#### What the task asks:
Change "logo" to "emblem" in the data, starting with the line that contains "Click the Amazon.com.mx logo" and going on through the line that contains "pyautogui.click(x=24, y=324)". Return only those lines, with everything else left the same.

#### Text and element pointing records:
········
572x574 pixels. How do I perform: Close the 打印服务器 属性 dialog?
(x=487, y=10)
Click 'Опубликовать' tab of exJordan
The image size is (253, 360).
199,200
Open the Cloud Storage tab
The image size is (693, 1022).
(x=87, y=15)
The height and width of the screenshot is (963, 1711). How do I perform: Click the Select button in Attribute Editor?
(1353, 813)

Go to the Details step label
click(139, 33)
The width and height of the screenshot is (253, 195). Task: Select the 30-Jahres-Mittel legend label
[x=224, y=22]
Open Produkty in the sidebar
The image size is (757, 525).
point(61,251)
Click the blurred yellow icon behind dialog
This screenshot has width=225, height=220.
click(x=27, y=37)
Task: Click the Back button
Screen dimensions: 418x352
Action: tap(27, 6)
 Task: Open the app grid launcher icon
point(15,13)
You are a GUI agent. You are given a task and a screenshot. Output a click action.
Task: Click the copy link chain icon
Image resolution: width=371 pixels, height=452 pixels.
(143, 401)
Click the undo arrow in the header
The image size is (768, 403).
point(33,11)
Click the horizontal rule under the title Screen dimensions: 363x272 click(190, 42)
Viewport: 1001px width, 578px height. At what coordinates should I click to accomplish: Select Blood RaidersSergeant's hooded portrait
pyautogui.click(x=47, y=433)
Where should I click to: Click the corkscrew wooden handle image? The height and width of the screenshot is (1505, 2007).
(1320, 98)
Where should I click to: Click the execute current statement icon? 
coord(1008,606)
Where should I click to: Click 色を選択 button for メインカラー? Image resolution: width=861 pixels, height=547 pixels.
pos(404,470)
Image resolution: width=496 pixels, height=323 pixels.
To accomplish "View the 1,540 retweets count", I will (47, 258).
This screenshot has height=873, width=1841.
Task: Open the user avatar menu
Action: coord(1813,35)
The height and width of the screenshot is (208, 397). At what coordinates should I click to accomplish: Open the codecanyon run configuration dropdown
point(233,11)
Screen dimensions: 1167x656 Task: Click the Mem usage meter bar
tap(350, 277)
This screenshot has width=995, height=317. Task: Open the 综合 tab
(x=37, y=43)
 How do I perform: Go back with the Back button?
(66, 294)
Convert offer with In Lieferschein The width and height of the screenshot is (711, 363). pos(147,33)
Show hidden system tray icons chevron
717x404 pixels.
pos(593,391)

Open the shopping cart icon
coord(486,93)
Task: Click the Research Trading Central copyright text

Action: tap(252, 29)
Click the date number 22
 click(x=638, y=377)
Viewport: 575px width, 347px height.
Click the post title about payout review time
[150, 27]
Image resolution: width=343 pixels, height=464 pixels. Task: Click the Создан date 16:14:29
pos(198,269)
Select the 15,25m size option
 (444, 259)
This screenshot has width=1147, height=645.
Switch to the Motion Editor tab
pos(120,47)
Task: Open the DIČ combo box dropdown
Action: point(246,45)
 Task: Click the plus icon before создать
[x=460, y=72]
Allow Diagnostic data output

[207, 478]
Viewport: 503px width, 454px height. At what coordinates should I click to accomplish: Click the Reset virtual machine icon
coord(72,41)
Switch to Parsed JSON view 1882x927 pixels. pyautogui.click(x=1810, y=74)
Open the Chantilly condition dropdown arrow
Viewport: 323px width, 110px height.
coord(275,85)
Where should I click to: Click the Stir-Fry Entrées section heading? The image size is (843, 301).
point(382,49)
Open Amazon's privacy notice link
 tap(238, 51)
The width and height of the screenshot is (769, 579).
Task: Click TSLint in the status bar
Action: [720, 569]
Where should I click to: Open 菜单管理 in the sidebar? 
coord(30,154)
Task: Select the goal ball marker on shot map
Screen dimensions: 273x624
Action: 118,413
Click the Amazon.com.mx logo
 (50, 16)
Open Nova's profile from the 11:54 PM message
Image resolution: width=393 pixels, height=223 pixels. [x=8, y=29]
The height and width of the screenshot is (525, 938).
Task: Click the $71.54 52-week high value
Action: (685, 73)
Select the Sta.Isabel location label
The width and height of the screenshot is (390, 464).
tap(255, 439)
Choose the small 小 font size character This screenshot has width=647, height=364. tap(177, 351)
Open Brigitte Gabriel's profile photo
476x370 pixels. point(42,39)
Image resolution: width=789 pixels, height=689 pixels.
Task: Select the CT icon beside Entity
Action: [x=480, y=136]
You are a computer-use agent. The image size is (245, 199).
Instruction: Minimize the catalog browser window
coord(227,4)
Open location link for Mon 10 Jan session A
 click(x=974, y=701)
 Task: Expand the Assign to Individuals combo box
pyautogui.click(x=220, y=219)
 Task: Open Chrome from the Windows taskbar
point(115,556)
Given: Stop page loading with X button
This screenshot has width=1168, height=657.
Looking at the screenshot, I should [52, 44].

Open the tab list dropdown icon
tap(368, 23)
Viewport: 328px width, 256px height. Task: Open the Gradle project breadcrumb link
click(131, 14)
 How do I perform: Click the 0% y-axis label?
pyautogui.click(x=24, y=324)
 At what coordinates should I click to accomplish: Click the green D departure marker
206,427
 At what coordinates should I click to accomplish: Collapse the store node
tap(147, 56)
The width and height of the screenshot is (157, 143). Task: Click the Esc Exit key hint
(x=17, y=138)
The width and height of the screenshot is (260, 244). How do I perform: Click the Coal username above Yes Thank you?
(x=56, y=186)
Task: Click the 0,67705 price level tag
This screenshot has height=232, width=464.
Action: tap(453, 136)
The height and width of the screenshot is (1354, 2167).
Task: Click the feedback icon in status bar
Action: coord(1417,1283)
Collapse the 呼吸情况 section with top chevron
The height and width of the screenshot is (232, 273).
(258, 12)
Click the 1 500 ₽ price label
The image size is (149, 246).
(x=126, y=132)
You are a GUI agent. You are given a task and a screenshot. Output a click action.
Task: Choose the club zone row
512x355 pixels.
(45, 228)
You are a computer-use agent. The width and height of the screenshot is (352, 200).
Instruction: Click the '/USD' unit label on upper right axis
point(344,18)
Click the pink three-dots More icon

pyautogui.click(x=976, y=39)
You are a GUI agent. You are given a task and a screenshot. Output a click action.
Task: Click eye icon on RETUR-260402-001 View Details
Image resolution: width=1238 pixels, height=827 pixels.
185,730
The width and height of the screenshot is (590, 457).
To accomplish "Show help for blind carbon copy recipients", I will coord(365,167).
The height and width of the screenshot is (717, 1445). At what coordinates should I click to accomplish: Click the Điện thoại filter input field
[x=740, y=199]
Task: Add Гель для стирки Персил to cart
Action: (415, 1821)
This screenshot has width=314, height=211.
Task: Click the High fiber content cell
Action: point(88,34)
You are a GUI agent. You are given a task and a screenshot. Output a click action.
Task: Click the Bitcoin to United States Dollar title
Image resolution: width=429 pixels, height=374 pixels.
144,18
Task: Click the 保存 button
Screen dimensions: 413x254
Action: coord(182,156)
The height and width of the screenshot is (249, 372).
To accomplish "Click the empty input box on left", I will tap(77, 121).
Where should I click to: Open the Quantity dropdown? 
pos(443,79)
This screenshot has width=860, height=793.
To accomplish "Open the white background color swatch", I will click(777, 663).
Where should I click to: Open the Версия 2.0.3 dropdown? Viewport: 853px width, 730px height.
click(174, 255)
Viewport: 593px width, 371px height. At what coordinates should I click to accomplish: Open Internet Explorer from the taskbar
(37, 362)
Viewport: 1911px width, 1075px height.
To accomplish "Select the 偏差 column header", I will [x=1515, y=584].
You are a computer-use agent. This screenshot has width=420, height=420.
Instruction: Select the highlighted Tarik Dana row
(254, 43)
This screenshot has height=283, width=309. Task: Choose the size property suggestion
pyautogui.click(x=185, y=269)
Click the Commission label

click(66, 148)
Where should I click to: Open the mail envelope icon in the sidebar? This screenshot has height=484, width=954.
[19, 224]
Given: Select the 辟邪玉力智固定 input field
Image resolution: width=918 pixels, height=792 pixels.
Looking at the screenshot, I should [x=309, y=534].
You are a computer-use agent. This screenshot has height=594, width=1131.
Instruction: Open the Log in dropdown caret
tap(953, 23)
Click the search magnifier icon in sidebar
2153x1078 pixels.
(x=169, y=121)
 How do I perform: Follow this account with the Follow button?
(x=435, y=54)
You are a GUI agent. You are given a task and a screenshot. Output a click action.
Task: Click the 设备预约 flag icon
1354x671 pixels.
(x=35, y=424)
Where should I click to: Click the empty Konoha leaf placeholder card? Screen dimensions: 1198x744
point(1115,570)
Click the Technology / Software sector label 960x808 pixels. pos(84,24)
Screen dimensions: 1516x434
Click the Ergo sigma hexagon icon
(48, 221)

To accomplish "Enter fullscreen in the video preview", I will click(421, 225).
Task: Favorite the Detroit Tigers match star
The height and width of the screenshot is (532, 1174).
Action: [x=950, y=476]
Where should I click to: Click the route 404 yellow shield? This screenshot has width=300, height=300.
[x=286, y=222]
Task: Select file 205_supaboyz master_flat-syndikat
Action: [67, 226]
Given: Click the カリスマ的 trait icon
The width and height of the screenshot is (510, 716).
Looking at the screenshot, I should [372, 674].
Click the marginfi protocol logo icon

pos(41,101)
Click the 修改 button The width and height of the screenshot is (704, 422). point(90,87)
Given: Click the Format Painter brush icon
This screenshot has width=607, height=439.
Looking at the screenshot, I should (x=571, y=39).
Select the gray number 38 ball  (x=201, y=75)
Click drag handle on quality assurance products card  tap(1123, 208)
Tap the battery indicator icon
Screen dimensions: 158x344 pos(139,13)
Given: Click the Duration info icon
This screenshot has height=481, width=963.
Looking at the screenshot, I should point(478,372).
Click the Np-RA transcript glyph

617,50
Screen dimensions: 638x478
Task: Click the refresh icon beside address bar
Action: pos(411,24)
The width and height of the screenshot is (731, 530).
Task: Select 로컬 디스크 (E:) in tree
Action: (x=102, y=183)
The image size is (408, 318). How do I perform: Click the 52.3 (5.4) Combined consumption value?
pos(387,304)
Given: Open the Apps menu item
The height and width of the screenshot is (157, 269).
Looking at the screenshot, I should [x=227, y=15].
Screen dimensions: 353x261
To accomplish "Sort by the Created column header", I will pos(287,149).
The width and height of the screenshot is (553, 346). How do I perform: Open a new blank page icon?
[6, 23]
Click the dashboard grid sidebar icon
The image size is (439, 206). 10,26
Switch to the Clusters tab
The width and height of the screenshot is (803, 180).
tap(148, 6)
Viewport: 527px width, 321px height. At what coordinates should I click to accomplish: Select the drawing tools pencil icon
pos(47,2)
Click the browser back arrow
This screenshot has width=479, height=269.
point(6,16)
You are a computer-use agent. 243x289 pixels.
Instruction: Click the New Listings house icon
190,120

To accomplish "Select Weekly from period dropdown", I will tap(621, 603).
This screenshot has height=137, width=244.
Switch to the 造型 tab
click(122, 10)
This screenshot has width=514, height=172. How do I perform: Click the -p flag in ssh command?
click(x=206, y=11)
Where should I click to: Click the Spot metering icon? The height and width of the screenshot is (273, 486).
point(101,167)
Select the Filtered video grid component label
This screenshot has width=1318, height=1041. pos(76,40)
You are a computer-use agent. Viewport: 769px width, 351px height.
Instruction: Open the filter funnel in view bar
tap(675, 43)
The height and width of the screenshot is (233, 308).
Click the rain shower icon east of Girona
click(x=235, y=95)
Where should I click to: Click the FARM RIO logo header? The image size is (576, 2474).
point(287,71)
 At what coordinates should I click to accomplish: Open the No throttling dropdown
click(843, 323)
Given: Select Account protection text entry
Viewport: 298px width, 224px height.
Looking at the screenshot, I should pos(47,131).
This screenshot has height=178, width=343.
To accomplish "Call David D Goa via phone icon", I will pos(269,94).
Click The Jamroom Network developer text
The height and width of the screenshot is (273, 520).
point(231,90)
········
#### Exercise solution:
Click the Amazon.com.mx emblem
 (50, 16)
Open Nova's profile from the 11:54 PM message
Image resolution: width=393 pixels, height=223 pixels. [x=8, y=29]
The height and width of the screenshot is (525, 938).
Task: Click the $71.54 52-week high value
Action: (685, 73)
Select the Sta.Isabel location label
The width and height of the screenshot is (390, 464).
tap(255, 439)
Choose the small 小 font size character This screenshot has width=647, height=364. tap(177, 351)
Open Brigitte Gabriel's profile photo
476x370 pixels. point(42,39)
Image resolution: width=789 pixels, height=689 pixels.
Task: Select the CT icon beside Entity
Action: [x=480, y=136]
You are a computer-use agent. The image size is (245, 199).
Instruction: Minimize the catalog browser window
coord(227,4)
Open location link for Mon 10 Jan session A
 click(x=974, y=701)
 Task: Expand the Assign to Individuals combo box
pyautogui.click(x=220, y=219)
 Task: Open Chrome from the Windows taskbar
point(115,556)
Given: Stop page loading with X button
This screenshot has width=1168, height=657.
Looking at the screenshot, I should [52, 44].

Open the tab list dropdown icon
tap(368, 23)
Viewport: 328px width, 256px height. Task: Open the Gradle project breadcrumb link
click(131, 14)
 How do I perform: Click the 0% y-axis label?
pyautogui.click(x=24, y=324)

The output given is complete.